Peak Throughput

For client/consumer SSDs we primarily focus on low queue depth performance for its relevance to interactive workloads. Server workloads are often intense enough to keep a pile of drives busy, so the maximum attainable throughput of enterprise SSDs is actually important. But it usually isn't a good idea to focus solely on throughput while ignoring latency, because somewhere down the line there's always an end user waiting for the server to respond.

In order to characterize the maximum throughput an SSD can reach, we need to test at a range of queue depths. Different drives will reach their full speed at different queue depths, and increasing the queue depth beyond that saturation point may be slightly detrimental to throughput, and will drastically and unnecessarily increase latency. Because of that, we are not going to compare drives at a single fixed queue depth. Instead, each drive was tested at a range of queue depths up to the excessively high QD 512. For each drive, the queue depth with the highest performance was identified. Rather than report that value, we're reporting the throughput, latency, and power efficiency for the lowest queue depth that provides at least 95% of the highest obtainable performance. This often yields much more reasonable latency numbers, and is representative of how a reasonable operating system's IO scheduler should behave. (Our tests have to be run with any such scheduler disabled, or we would not get the queue depths we ask for.)

Data extracted from a collection
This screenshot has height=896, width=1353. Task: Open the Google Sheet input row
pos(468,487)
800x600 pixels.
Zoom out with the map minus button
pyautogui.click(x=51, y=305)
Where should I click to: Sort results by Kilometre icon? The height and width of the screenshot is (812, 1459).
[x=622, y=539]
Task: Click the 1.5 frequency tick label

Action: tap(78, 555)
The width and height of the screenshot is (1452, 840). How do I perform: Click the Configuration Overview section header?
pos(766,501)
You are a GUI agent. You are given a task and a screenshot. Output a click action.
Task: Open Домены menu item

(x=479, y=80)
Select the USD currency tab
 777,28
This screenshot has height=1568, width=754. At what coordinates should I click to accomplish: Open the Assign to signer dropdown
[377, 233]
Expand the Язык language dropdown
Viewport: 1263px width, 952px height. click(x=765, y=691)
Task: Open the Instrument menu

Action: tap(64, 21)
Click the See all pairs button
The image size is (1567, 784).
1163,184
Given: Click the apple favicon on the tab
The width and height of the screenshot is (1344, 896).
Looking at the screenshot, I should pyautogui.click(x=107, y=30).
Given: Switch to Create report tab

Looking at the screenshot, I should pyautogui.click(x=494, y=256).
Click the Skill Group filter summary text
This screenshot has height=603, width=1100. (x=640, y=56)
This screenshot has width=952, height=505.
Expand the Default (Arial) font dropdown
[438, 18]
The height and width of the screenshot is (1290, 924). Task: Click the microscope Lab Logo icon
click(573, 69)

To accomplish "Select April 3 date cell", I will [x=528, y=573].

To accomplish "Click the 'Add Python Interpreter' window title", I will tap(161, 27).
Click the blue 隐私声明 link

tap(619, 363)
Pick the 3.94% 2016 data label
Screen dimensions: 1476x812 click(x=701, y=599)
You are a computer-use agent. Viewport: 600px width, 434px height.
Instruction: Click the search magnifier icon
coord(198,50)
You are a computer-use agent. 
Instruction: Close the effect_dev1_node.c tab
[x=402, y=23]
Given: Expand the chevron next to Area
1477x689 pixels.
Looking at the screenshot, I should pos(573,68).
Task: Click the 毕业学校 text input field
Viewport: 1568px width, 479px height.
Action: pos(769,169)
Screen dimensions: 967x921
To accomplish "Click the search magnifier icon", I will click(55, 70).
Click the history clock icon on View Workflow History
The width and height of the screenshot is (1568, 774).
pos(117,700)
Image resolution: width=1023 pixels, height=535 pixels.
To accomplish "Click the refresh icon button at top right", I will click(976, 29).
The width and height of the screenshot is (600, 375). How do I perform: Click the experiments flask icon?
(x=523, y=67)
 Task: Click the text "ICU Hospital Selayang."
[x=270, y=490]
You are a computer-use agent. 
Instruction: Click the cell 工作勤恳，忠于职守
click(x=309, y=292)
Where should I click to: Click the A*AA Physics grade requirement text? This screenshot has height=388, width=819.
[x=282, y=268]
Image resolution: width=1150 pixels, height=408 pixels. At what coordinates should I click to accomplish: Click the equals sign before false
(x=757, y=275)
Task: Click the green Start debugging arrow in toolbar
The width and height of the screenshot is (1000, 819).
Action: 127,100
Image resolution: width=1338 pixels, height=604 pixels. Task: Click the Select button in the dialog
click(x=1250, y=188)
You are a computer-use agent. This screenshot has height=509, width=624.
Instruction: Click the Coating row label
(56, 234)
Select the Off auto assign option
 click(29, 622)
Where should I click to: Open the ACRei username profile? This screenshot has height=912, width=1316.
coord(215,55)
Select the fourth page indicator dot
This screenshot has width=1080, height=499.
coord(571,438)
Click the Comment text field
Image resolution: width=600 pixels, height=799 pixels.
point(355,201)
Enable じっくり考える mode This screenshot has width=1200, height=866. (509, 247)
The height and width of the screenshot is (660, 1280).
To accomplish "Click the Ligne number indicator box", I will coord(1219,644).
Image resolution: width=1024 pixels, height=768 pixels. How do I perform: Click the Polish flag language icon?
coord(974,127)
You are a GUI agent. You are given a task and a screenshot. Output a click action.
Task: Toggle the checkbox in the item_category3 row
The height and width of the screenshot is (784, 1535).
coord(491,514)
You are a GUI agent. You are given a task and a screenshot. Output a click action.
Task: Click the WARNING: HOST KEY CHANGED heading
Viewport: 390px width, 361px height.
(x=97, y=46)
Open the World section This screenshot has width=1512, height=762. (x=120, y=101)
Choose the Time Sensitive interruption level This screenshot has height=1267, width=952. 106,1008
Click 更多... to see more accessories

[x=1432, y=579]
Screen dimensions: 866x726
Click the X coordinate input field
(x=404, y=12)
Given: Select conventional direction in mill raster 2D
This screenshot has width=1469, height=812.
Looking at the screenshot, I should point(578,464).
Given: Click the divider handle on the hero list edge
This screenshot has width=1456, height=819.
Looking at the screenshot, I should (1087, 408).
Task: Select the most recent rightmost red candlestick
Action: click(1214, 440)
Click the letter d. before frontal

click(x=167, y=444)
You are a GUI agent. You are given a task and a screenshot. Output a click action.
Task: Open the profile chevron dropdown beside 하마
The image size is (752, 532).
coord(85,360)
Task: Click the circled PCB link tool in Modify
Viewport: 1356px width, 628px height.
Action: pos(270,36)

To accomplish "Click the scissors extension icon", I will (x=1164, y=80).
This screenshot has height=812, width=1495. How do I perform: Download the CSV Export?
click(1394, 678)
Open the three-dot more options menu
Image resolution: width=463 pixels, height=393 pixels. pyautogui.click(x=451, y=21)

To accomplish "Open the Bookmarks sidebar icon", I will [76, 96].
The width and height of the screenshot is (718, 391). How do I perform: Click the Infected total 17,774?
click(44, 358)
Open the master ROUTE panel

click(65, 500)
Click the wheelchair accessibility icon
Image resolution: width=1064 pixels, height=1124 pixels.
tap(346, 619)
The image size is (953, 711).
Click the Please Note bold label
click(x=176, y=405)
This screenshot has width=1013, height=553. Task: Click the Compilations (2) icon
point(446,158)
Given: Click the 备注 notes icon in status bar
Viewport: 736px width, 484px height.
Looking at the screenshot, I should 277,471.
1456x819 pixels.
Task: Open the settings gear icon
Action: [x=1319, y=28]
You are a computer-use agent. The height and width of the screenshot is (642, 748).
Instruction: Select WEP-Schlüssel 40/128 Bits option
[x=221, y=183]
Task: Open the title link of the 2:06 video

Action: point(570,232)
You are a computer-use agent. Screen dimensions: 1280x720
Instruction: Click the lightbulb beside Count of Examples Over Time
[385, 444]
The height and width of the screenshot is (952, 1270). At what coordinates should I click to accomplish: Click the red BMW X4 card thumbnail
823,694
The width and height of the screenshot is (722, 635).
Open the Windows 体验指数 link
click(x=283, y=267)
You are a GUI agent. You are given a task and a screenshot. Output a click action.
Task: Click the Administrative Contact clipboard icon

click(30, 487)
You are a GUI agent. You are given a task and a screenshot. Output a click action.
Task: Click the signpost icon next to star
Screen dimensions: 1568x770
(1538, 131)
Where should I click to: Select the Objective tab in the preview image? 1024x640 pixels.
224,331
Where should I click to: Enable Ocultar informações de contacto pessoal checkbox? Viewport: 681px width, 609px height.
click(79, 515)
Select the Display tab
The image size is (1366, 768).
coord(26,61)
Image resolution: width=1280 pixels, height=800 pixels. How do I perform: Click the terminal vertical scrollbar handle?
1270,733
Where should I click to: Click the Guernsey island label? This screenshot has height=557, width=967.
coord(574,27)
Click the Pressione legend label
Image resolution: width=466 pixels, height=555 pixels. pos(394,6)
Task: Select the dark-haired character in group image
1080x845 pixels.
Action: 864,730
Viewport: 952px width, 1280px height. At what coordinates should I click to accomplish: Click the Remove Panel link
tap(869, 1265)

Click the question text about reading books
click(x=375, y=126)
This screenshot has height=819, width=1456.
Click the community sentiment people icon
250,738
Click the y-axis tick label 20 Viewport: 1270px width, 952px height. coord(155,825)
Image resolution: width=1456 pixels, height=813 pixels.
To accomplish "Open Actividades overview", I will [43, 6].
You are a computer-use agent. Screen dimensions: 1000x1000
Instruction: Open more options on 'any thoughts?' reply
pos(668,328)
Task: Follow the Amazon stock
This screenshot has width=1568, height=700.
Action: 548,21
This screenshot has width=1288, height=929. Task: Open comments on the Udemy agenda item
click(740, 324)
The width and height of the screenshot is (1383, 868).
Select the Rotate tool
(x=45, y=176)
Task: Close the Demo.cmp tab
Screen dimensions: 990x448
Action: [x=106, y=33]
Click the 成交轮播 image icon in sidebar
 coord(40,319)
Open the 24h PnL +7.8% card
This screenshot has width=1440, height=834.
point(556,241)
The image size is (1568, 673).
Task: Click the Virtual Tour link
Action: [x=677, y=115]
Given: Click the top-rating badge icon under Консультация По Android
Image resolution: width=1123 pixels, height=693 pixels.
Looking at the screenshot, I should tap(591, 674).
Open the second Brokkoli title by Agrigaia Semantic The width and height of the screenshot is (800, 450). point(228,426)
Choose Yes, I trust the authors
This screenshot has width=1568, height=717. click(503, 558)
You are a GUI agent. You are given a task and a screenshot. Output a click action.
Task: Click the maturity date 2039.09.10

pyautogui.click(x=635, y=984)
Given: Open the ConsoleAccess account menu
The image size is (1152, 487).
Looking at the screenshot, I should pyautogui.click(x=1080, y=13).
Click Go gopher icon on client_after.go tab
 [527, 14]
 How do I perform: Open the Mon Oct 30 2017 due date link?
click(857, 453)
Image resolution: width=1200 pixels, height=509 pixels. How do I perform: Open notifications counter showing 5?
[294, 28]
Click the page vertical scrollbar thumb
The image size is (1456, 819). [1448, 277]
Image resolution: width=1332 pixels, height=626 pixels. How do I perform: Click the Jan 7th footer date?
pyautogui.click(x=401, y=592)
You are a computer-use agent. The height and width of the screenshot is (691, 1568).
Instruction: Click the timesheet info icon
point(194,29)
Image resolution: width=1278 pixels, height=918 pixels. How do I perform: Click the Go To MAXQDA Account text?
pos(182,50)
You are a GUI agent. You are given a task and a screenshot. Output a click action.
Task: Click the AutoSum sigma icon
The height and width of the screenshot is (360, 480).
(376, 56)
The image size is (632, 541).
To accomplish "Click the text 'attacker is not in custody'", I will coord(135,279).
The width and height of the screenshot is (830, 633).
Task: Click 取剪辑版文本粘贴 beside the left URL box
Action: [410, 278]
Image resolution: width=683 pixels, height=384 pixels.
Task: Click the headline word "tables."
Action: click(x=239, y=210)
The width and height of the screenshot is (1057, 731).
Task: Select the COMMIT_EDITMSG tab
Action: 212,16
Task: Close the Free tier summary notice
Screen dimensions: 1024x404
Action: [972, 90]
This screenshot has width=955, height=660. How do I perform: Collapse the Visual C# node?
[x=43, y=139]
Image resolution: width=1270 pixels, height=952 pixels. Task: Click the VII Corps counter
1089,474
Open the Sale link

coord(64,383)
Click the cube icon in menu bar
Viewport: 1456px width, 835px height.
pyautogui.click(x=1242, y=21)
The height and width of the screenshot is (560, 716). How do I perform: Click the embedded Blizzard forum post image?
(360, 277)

* **What this exercise asks**:
a - In the peak throughput text, up to what queue depth was each drive tested?
b - Per the peak throughput text, which measures are reported for the lowest queue depth that gives at least 95% of a drive's highest performance? List them all.

* **Responses to the tasks**:
a - QD 512

b - Throughput, latency, and power efficiency